Neuroscience could be in for a great upheaval. For a long time, it was understood that the functioning of nervous systems (including the brain) happened mostly due to neurons and “glial cells.” Now, scientists have discovered that there is a hidden “hybrid cell” that is somewhere in between these two categories. This could change the way scientists develop treatments for neurodegenerative diseases like Alzheimer’s disease.
For a long time, neuroscientists understood that the brain works mainly due to neurons and their ability to process and transfer information through networks. They are supported in this task by glial cells, which give structural, energetic, and immune functions.
Astrocytes, a particular kind of glial cells, surround synapses, or the points where neurons connect and communicate. Neuroscientists have long suggested that these astrocytes may play an important role in transmission in the synapses and, therefore, in information processing. But most studies conducted to date have delivered conflicting results.
But a new study published in the journal Nature could end years of doubt by confirming that astrocytes, like neurons, release neurotransmitters.
Researchers began by scrutinising the contents of astrocytes in mouse tissues using molecular biology technology. They found traces of the “machinery” that was required for the rapid secretion of glutamate, one of the main neurotransmitters used by neurons. But finding the machines was not enough; they also needed to find out if the machines worked effectively.
For that, the “hybrid” cell needed to release glutamate with a speed similar to that of synaptic transmission. They did this by using advanced imaging techniques that could visualise glutamate released by brain tissue in living mice. The hypothesis was confirmed.
Interestingly, when the researchers disrupted these glutamatergic astrocytes, the research team saw effects on memory consolidation. They also saw links to conditions like epilepsy with disruption and worsening seizures.
This study could have large-scale potential implications for the study of brain disorders. “Our discovery reveals an even larger complexity of brain cells than understood until today, a complexity extending also to non-neuronal cells like astrocytes, which enlarges the spectrum of players in brain computations, and at the same time defines more specialised roles for each subpopulation, and therefore increases the number of possible therapeutic targets and refines the therapeutic strategies,” said Ludovic Telley, co-director of the study. Telley is an assistant professor at the University of Lausanne.
Essentially, the discovery of new cells opens up new doors for neuroscience, increasing the complexity of the brain and the nervous system as scientists understand it. This could mean that future treatments for neurodegenerative diseases like Parkinson’s and Alzheimer’s potentially have more targets than before. The researchers first plan to explore potentially protective roles that this new kind of cell plays against diseases like Alzheimer’s.
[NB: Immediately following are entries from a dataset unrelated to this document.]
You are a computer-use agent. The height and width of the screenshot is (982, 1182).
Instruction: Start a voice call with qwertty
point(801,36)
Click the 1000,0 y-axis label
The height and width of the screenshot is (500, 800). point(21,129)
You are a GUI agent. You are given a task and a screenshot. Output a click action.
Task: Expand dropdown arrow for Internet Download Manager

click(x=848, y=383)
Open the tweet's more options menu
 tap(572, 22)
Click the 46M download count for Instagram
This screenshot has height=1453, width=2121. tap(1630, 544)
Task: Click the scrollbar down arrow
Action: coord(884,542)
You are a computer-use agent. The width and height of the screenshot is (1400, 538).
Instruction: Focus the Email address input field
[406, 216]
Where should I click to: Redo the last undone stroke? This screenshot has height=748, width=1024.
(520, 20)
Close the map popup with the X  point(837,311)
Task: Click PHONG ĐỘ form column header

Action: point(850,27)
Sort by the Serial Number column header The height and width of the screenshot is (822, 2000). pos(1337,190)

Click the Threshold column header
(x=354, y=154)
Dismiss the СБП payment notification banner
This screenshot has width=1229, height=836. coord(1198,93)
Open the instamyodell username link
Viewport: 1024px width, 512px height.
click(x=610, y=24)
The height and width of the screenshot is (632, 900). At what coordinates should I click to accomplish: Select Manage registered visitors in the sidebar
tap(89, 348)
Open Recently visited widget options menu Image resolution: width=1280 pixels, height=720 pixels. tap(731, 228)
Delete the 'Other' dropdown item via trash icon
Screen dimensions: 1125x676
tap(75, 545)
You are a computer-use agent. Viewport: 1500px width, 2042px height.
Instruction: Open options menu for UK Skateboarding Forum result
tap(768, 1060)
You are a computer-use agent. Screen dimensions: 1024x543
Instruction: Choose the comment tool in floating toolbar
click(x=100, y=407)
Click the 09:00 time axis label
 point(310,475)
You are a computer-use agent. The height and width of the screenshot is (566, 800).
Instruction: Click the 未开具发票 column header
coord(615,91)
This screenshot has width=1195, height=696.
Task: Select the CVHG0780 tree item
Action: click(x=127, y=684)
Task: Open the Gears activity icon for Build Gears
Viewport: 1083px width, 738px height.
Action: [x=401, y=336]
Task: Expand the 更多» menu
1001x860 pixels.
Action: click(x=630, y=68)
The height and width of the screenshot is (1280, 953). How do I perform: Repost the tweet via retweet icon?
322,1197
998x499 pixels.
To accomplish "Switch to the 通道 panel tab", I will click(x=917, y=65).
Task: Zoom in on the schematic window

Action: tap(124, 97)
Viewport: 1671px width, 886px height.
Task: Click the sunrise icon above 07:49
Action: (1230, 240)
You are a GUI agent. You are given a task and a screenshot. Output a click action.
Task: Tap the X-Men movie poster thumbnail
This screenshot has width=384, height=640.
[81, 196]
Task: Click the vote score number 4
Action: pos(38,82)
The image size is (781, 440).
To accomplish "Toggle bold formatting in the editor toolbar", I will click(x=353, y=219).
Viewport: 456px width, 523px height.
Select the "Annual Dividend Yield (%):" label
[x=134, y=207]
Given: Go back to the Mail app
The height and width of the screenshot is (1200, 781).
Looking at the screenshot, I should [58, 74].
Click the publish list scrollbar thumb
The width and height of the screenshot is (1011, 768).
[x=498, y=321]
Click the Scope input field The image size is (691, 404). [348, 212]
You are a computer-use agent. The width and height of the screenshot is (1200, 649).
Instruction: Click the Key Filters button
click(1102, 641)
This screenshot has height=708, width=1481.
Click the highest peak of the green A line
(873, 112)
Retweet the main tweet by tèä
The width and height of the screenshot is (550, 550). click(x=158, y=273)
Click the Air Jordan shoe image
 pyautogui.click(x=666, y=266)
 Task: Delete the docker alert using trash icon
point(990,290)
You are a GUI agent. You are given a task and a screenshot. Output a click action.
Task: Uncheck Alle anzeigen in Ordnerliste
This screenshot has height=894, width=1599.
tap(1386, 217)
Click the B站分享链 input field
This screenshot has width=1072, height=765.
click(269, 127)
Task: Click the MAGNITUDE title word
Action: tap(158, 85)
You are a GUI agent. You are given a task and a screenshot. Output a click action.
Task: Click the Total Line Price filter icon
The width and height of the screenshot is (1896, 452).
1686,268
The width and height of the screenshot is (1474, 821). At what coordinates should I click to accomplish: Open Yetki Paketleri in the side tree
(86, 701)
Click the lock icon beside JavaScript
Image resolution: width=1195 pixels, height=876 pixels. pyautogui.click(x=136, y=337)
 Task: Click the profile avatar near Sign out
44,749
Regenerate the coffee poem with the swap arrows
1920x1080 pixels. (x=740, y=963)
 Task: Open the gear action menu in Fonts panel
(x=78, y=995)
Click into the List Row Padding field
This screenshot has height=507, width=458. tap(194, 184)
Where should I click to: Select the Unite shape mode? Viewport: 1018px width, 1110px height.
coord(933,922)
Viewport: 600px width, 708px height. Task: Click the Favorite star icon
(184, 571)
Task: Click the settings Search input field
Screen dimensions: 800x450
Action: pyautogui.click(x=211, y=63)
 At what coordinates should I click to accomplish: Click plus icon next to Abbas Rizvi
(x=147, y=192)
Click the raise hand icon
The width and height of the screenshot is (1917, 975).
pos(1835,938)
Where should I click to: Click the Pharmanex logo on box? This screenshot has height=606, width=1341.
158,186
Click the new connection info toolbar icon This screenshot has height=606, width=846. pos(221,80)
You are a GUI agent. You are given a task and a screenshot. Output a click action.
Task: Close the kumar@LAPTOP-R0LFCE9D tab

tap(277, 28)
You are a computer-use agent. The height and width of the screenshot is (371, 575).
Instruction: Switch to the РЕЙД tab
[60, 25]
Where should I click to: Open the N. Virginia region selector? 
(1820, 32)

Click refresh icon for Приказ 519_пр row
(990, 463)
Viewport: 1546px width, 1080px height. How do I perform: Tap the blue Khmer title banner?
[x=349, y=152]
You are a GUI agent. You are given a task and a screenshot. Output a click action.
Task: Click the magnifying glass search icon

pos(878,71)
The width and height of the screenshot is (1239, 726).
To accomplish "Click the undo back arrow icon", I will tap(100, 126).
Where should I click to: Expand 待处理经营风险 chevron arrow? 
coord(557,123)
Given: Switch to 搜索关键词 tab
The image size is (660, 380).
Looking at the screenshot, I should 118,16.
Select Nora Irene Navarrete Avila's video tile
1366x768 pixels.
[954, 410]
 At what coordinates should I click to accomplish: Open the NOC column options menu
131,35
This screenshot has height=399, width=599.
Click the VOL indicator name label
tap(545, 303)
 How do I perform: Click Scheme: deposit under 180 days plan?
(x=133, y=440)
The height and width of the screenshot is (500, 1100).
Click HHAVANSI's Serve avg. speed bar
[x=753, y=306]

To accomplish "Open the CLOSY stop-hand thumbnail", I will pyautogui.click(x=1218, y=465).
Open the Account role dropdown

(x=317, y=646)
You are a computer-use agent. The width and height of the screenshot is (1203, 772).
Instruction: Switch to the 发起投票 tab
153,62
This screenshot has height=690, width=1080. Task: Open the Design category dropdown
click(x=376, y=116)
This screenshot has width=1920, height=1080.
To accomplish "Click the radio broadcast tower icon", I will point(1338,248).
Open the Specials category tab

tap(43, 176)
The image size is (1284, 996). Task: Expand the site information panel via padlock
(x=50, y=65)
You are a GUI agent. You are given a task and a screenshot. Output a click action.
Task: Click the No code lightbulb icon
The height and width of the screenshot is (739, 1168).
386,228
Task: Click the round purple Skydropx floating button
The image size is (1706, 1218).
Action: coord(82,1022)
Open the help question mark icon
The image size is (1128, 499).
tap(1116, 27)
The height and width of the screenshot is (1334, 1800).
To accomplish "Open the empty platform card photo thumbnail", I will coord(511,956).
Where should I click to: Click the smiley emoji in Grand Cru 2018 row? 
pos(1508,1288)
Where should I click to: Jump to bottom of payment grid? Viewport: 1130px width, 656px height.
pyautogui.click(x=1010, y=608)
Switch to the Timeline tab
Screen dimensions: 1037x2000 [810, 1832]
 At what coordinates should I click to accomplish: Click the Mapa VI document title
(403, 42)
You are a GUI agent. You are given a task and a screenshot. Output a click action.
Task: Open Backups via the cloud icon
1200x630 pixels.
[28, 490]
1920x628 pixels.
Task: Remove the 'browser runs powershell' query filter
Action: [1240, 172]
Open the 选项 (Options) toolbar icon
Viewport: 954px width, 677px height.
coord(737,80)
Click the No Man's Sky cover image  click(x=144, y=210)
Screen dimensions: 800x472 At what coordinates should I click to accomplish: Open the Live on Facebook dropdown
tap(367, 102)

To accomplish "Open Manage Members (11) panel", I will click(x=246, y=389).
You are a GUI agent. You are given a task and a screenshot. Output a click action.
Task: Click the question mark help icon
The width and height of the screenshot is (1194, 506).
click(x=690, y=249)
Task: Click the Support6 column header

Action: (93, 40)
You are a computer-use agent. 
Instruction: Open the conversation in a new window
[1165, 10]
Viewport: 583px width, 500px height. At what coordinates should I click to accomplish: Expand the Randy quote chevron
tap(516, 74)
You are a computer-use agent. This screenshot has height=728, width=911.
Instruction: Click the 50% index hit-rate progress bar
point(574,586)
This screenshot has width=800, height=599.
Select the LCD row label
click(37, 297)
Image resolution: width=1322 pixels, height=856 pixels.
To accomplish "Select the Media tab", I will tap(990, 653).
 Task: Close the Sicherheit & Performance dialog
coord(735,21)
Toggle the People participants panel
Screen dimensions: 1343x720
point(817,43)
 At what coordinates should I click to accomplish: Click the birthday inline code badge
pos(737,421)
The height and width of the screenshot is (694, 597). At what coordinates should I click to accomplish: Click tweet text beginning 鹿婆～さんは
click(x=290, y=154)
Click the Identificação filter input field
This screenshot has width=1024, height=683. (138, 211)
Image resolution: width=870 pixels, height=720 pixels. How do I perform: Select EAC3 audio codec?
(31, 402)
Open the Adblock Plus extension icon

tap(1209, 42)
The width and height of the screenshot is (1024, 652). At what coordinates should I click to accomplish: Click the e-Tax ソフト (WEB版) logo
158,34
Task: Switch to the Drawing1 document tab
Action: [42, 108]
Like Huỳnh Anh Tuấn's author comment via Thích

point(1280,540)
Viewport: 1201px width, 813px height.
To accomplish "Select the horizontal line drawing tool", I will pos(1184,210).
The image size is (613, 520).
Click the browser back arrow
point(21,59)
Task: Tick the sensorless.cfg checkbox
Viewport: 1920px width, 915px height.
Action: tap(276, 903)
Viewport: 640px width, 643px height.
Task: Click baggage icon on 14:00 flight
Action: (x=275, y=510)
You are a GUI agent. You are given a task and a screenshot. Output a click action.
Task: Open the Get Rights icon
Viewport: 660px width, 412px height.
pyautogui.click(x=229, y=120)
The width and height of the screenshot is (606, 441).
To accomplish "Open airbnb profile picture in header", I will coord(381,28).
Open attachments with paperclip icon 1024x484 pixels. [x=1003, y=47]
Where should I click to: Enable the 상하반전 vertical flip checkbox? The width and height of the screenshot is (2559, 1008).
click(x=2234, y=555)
“The first step will be to define if the population of glutamatergic astrocytes is altered in patients (for example, in Alzheimer’s disease patients): this is doable using bioinformatic analysis of existing transcriptomic databases of patients. Once established a role in specific pathologies, we can generate therapeutic strategies (mostly involving gene therapy) to selectively target this cell population and increase or decrease its function,” explained Telley.
But there are still many questions that the researchers need to answer, including where these cells are located in the brain and how they are conserved in humans. They will now work to map their distribution while studying their links to various diseases. They will also try to understand the evolutionary significance of these cells in human biology.